I feel like I remember reading somewhere about how Italian soldiers would go out of their way to surrender to Americans because life in an allied POW camp was better than life in the Italian army. Or something like that.

Ainsley McTree
Feb 19, 2004


chitoryu12 posted:

In medieval and colonial times, alcohol was the drink of choice and you just drank stuff with very low alcoholic content during the day to avoid getting trashed.


How low are we talking, here? Like, miller lite low, or even lower?

Ainsley McTree
Feb 19, 2004


quote:

I heard one person joke about how he accidentally throw a weight and it nearly hit a missiles firing unit.

This may be just my civilian naïveté, but there's no way in hell that it's possible to accidentally fire a nuclear missile that easily, right?

Ainsley McTree
Feb 19, 2004


SeanBeansShako posted:

Is it me or is the Musketeer in blue on the left staring down the artist as he sketched this scene?

It's probably symbolic of something.

Ainsley McTree
Feb 19, 2004


HEY GAL posted:

for a real trip, try to follow the lines of sight in Las Meninas
https://en.wikipedia.org/wiki/Las_Meninas
who's looking where? who's in the mirror? what's on the easel?

And who's the man on the stairs? This painting is the original Lost.

I went to the prado and probably spent a good 30 minutes gawking at that thing. It's even more impressive full size.

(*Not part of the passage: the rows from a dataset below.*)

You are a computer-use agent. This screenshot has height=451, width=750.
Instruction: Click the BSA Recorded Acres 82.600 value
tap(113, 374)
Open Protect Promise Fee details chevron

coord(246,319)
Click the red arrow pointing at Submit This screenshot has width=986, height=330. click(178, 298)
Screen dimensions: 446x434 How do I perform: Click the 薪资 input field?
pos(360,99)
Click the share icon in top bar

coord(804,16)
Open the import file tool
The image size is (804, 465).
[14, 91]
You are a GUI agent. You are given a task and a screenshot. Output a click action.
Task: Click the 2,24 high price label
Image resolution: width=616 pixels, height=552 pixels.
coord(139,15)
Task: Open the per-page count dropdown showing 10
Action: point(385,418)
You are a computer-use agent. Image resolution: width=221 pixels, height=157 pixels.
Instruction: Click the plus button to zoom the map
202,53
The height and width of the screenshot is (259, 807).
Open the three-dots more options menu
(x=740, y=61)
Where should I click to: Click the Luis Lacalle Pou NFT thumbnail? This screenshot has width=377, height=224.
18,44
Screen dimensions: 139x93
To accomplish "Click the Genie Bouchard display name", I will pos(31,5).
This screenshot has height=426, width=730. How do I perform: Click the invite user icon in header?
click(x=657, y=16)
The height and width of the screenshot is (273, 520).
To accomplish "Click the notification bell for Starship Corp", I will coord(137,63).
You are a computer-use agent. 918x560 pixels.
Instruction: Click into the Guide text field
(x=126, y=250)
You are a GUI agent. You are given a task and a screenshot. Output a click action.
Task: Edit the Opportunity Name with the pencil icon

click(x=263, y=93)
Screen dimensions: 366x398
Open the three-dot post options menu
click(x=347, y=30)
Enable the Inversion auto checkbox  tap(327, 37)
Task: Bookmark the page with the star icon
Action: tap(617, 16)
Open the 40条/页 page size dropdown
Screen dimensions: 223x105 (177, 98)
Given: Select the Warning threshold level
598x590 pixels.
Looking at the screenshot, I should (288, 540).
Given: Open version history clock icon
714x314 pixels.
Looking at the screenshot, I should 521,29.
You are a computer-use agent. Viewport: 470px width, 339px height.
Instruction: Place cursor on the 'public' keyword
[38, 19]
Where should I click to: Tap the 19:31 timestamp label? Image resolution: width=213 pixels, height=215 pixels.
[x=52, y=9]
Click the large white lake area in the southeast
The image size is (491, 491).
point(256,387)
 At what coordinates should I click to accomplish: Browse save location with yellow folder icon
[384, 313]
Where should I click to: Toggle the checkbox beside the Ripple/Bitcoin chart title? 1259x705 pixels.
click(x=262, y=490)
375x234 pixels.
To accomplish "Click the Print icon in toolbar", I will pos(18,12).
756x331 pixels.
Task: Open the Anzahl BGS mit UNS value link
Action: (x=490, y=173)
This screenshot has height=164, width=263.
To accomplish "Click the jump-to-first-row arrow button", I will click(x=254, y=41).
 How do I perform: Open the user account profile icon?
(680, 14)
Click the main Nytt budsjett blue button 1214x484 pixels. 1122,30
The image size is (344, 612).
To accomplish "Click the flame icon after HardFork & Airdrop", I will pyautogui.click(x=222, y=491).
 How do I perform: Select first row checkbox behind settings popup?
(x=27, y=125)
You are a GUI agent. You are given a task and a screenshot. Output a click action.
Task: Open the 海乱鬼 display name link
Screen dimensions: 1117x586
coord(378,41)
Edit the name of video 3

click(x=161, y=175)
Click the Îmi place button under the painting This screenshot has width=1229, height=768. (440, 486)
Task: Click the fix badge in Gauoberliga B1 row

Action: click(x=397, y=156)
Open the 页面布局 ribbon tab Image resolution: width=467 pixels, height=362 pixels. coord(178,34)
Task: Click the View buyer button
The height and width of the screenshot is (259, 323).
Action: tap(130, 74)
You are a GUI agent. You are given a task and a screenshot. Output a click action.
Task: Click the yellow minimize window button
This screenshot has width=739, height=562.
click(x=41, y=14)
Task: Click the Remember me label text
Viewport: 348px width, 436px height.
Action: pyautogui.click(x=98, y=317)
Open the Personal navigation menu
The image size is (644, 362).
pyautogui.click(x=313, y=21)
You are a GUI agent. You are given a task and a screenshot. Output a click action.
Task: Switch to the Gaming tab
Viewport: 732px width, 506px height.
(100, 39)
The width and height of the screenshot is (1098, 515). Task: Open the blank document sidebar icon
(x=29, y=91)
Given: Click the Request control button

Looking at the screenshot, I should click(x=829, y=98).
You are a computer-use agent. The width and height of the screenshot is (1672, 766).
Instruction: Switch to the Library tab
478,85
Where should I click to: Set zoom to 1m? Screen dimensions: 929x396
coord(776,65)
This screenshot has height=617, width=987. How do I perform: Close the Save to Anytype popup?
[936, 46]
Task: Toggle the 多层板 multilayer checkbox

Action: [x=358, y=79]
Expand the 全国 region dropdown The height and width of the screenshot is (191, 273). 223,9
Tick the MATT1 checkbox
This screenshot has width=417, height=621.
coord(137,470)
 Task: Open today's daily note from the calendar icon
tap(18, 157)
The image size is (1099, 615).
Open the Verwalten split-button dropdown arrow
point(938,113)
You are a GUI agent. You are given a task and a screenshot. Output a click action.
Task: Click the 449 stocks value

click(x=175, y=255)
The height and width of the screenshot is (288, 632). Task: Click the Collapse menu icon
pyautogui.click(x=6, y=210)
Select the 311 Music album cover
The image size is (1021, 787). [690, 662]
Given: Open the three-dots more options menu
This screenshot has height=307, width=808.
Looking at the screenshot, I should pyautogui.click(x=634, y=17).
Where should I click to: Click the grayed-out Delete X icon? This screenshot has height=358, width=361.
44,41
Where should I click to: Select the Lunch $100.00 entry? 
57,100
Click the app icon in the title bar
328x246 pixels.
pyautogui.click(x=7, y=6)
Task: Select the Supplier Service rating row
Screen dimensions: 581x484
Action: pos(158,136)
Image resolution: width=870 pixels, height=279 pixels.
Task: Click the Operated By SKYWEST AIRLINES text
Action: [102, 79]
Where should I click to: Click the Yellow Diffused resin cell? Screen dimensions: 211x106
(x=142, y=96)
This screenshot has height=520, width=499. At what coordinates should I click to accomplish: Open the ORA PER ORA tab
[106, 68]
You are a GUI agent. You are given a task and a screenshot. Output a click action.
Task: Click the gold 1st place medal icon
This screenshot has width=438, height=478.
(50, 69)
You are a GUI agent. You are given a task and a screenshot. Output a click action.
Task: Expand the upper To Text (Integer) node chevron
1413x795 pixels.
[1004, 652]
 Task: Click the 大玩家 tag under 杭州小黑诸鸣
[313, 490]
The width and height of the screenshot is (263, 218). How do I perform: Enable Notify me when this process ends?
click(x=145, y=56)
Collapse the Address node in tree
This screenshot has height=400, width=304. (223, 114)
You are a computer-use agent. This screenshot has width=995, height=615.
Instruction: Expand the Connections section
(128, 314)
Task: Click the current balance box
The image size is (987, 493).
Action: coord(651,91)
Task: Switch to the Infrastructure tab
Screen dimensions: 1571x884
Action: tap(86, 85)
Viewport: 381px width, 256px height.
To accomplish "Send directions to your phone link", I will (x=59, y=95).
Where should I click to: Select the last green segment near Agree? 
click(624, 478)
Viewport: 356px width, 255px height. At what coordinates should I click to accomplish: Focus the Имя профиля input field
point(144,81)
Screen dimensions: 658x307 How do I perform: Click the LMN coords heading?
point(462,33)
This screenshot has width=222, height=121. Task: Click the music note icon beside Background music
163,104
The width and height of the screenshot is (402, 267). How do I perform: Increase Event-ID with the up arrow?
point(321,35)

I now have a poster of it hanging in my room so I guess you could say I know a thing or two about fine art

Ainsley McTree
Feb 19, 2004


HEY GAL posted:

did the Spartans invent the action-movie-oneliner, or did they merely perfect it

As far as I can tell, Spartan society was just one big action movie (where they're the cartoonish villains who lose at the end), and there's a whole wikipedia page dedicated to their one-liners:

https://en.wikipedia.org/wiki/Laconic_phrase

My favorite being:

quote:

After invading southern Greece and receiving the submission of other key city-states, Philip II of Macedon sent a message to Sparta: "If I invade Laconia you will be destroyed, never to rise again." The Spartan ephors replied with a single word: "If" (αἴκα).[28] Subsequently neither Philip nor his son Alexander the Great attempted to capture the city.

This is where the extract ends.